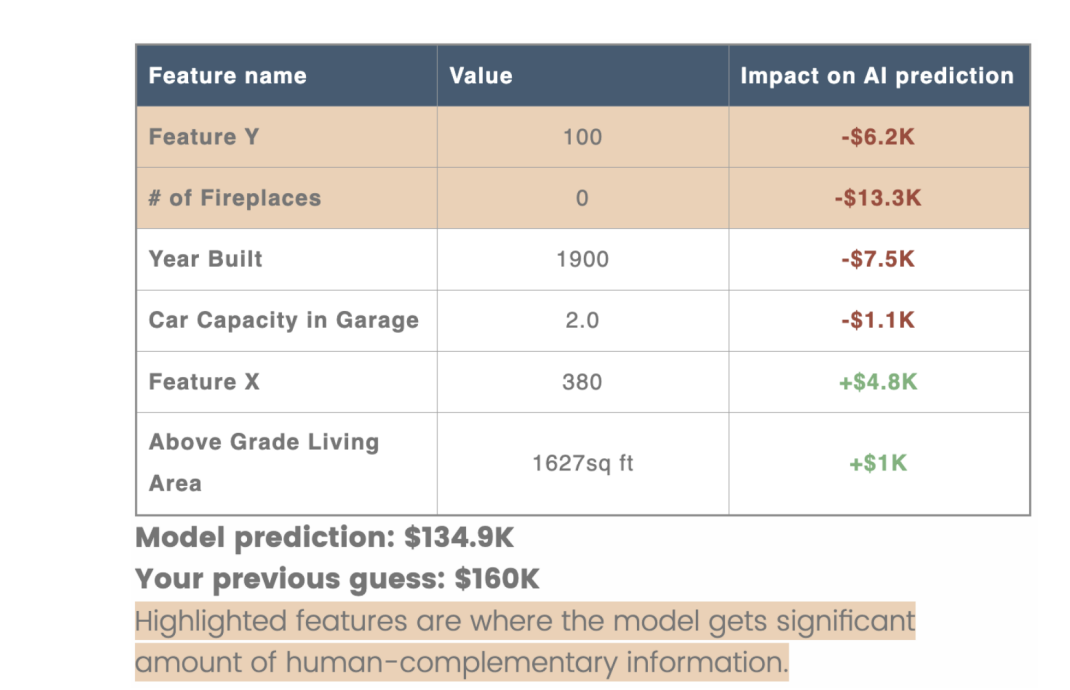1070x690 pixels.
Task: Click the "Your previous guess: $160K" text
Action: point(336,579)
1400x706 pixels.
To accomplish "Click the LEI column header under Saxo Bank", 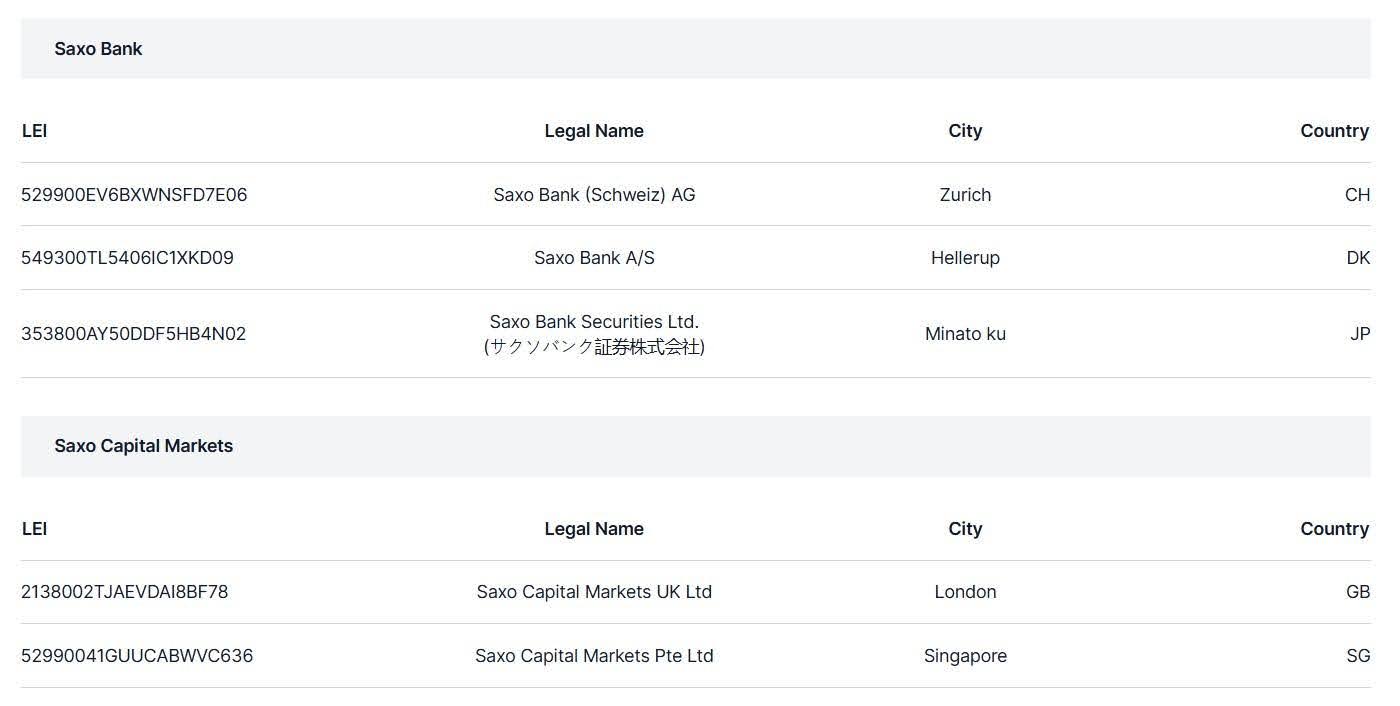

══════

● WORK INSTRUCTION
Pictures are skipped here. Print exactly, and only, the lines from the one holding "1400x706 pixels." through the final line of the material above, both ends included.

● THE ANSWER
1400x706 pixels.
To accomplish "Click the LEI column header under Saxo Bank", 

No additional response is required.